Name: Heunjung Lee, PhD Candidate
Description: This paper discusses how the performance All the Sex I’ve Ever Had (shortened as AtS) by the Toronto-based Canadian theatre group Mammalian Diving Reflex reveals and counters ageism and the stigma around sexuality of older adults by analysing its relational aesthetics and dramaturgy among older community performers, younger creative team members, and the audience. Mammalian Diving Reflex has produced various city editions all around the world from 2010 to present; they staged AtS-International Edition (2014) in Toronto and AtS-Quebec will be performed in 2023. Analyzing one of the city-editions, AtS-Gwangmyeong (2021) in South Korea, a live performance to which the author had access, this paper argues that AtS demonstrates the performative power of aged citizens on stage to document, remember, and combat the ageist perspectives that are deeply rooted in many cultures, including Canada. Mammalian Diving Reflex has defined their community-based works as “relational aesthetics” (Whyte 2013), generating new relationships and making a “social acupuncture” (O’Donnell 2008) in society. This paper investigates how AtS creates new encounters and relationships between people of different ages and backgrounds through a relational and accessible dramaturgy. This paper also suggests a new term to reframe non-professional older performers as experts of age/ing, drawing on the notion of “experts of everyday” which describes non-professional performers in Reality Theatre. Through this new term, this paper illuminates the generosity, vulnerability, and power of the older performers who (en)counter ageist perceptions and assumptions against old age by sharing their unique experience and view of ageing, sex, and life.

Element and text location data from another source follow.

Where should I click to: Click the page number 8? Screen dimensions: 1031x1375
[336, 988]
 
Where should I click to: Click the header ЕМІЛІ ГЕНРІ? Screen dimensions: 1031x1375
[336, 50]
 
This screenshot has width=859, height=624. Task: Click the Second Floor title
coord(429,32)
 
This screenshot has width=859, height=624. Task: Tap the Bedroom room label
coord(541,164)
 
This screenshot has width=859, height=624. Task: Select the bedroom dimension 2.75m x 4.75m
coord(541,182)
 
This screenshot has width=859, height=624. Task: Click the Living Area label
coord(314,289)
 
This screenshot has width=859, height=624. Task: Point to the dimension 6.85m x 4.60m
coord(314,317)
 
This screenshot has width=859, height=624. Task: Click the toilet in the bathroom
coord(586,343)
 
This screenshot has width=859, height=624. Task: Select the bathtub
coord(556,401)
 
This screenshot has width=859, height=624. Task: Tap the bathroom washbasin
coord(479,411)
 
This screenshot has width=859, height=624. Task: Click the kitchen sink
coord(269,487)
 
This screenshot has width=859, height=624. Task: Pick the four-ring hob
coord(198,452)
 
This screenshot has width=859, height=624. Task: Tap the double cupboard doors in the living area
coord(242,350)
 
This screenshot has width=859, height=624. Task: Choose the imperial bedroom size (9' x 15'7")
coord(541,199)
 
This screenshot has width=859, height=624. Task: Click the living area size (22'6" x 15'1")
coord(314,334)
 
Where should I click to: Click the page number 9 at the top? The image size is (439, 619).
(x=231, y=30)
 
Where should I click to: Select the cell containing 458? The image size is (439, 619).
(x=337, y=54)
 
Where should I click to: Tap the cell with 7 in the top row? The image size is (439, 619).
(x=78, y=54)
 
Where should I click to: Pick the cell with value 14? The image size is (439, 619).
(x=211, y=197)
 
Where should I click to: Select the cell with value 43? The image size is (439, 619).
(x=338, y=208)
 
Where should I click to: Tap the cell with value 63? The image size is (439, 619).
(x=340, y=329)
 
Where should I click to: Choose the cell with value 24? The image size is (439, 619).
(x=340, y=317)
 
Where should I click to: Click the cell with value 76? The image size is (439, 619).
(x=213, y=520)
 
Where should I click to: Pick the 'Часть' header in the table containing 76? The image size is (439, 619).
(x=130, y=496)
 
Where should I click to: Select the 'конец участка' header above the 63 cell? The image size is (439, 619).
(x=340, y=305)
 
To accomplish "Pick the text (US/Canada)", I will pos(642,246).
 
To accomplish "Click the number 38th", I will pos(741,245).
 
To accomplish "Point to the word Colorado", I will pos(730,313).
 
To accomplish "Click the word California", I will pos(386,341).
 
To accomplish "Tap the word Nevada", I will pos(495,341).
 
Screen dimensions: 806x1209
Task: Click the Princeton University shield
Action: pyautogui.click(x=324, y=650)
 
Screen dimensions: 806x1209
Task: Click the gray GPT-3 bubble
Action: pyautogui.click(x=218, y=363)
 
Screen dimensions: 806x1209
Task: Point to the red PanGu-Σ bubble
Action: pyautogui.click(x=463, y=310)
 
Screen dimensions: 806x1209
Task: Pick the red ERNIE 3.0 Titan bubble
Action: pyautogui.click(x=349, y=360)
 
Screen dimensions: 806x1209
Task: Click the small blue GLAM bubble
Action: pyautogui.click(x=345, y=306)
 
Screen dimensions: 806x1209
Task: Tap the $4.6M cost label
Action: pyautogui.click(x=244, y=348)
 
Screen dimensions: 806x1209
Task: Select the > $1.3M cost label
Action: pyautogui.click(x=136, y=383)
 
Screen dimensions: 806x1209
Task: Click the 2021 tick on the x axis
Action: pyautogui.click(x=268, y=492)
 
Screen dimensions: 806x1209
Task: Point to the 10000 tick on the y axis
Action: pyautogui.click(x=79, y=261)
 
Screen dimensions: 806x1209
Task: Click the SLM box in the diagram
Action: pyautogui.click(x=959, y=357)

Bio: Heunjung Lee is a PhD Candidate in Performance Studies in the Department of Drama at the University of Alberta, and she also teaches drama courses in the department. Her doctoral research investigates the cultural constructions that demarcate normal aging and minds in contrast to the abnormal aging and minds. Bridging Age Studies, Disability Studies, and Performance Studies, she explores the potential of performance practices and theories in intervening on the ableist and ageist preconceptions regarding older adults living with dementia.